[ [308] 2. Paul Revere (1735-1818) was a goldsmith and engraver who became one of the most active of the colonial patriots.

[ [309] 9. North Church. There is some dispute as to what church is referred to here. A tablet on the front of Christ Church, Salem Street, Boston, points that out as the church from which the lanterns were hung. Other good authorities, however, support the claims of the North Church, formerly standing in North Square, but now torn down.

[ [310] 88. Medford is on the Mystic River about five miles northwest of Boston.

[ [311] 102. Concord is about nineteen miles northwest of Boston.


[JOHN GREENLEAF WHITTIER]

John Greenleaf Whittier was born in Haverhill, Massachusetts, December 17, 1807, and died at Hampton Falls, New Hampshire, September 7, 1892. Whittier's ancestors for several generations had been New England farmers on the same farm where the original Whittier immigrant had settled.
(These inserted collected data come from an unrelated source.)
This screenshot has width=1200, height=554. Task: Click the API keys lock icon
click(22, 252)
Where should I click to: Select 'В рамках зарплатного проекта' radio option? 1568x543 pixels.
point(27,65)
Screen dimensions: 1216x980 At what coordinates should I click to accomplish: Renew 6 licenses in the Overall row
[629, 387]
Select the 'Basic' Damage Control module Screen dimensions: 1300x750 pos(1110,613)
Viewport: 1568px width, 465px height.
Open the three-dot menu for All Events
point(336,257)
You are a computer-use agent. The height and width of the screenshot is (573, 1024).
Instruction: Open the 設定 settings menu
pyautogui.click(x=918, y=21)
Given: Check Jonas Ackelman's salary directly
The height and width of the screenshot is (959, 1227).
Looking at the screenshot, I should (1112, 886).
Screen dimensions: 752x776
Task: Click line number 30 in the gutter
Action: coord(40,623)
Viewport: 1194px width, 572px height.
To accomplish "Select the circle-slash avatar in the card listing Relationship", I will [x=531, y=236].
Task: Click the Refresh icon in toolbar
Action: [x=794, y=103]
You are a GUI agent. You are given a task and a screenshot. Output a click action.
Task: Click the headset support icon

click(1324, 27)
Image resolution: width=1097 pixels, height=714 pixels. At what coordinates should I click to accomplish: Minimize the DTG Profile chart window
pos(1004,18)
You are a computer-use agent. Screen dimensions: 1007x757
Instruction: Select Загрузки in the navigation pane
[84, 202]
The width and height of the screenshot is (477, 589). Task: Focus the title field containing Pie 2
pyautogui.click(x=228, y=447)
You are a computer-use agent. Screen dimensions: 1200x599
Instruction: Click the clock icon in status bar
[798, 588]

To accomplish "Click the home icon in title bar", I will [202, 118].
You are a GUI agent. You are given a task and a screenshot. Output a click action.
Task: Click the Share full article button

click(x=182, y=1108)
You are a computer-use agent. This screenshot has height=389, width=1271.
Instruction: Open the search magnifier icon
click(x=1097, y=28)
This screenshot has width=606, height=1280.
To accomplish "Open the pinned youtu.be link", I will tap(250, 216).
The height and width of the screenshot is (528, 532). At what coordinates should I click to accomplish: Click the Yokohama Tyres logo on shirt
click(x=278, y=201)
The family was too poor to give Whittier an education, so that two terms at Haverhill Academy, the tuition for which he paid by shoemaking and school teaching, completed his school training. He early became interested in journalism, and was employed in editorial work in Boston and in Hartford. When abolition became an agitation, Whittier became one of the leaders. He was instrumental in bringing the English Abolitionist, George Thompson, to America; and, while on a tour with him, was stoned and shot at by a mob in Concord, New Hampshire. Later, when he was editor of the Philadelphia Freeman, his office was burned by a mob. During this period he wrote many anti-slavery poems, such as the Ballads, Anti-Slavery Poems, etc., of 1838 and the Voices of Freedom of 1841. In spite of his interest in politics, for he was twice elected to the Massachusetts legislature, Whittier led a very simple life in accordance with his Quaker beliefs. He never married, partly, it seems, because he had the care of his mother and sister Elizabeth, until the latter's death in 1864. The latter part of his life he lived at Amesbury and Danvers, Massachusetts.

Whittier's poetry is of three kinds. He is at times more thoroughly than any other writer the poet of New England country life; again he is essentially an anti-slavery poet; and, finally, he has written many religious poems. His best-known poem is Snow-Bound, which gives an admirable picture of a farmer's life in the hard storms of a New England winter.

Skipper Ireson's Ride [(Page 219)]

[ [312] 3. Apuleius's Golden Ass. Apuleius was a Roman satirist who lived in the first half of the second century. His most celebrated work was Metamorphoses, or the Golden Ass, a satirical romance to ridicule Christianity.